Principais reivindicações da Campanha Nacional

• Reajuste salarial de 12,5%.
• PLR: três salários mais R$ 6.247.
• Piso: R$ 2.979,25 (salário mínimo do Dieese em valores de junho).
• Vales alimentação, refeição, 13ª cesta e auxílio-creche/babá: R$ 724,00 ao mês para cada (salário mínimo nacional).
• Melhores condições de trabalho, com o fim das metas e do assédio moral que adoecem os bancários.
• Emprego: fim das demissões e da rotatividade, mais contratações, proibição às dispensas imotivadas, aumento da inclusão bancária, combate às terceirizações diante dos riscos de aprovação do PL 4330 na Câmara Federal, do PLS 087 no Senado e do julgamento de Recurso Extraordinário com Repercussão Geral no STF.
• Plano de Cargos, Carreiras e Salários (PCCS) para todos os bancários.
• Auxílio-educação: pagamento para graduação e pós-graduação.
• Prevenção contra assaltos e sequestros: cumprimento da Lei 7.102/83 que exige plano de segurança em agências e PABs, garantindo pelo menos dois vigilantes durante todo o horário de funcionamento dos bancos; instalação de portas giratórias com detector de metais na entrada das áreas de autoatendimento das agências; e fim da guarda das chaves de cofres e agências por bancários.
• Igualdade de oportunidades para todos, colocando fim às discriminações nos salários e na ascensão profissional de mulheres, negros, gays, lésbicas, transexuais e pessoas com deficiência.

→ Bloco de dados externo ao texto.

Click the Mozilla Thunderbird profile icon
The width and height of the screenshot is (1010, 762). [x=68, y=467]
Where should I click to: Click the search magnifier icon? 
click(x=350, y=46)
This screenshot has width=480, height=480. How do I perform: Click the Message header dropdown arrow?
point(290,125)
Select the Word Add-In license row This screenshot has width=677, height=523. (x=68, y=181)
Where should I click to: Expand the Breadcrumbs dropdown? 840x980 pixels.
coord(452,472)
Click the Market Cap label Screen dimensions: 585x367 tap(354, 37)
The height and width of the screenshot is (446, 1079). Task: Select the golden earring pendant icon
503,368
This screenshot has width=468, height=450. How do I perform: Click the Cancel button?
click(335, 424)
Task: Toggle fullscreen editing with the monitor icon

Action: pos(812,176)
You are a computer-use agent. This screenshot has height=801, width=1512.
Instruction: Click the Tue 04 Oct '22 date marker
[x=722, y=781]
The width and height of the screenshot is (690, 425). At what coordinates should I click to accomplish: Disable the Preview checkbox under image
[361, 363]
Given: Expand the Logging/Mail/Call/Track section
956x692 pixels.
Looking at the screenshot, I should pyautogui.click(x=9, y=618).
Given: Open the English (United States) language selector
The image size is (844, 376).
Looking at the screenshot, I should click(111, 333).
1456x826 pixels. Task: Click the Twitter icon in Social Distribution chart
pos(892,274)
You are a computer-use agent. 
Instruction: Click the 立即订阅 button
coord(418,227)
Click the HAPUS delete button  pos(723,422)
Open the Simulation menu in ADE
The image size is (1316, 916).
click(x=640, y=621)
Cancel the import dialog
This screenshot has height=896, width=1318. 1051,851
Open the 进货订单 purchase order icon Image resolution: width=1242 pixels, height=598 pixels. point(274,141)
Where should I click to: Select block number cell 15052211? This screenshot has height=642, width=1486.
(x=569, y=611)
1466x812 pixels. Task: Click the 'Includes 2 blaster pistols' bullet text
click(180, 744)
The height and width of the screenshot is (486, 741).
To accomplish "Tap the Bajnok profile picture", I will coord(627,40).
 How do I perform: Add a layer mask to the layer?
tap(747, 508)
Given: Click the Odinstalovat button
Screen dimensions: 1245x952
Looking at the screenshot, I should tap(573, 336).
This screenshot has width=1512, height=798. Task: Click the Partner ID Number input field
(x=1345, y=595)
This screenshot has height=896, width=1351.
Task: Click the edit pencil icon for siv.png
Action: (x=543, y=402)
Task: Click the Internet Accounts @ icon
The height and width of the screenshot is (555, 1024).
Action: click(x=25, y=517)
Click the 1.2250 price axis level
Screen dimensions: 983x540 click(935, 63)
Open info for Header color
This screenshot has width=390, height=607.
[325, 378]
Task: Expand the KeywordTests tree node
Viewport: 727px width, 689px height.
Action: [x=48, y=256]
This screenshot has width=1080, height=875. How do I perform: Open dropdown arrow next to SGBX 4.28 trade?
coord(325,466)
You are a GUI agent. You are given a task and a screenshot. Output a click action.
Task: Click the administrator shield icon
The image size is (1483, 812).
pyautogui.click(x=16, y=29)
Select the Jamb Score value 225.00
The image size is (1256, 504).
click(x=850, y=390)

Principais reivindicações dos bancários do Banestes

• Aumento de seis dias de abono assiduidade.
• Função gratificada para os funcionários que trabalham com fechamento contábil.
• Aumento percentual da contribuição do patrocinador de 7% para 15% para a Fundação Banestes.
• Reposição das perdas acumuladas desde 1994.
• Revisão da forma de contribuição à Banescaixa, com maior aporte de recurso pelo banco e adoção de critérios objetivos nas seleções internas do Banco.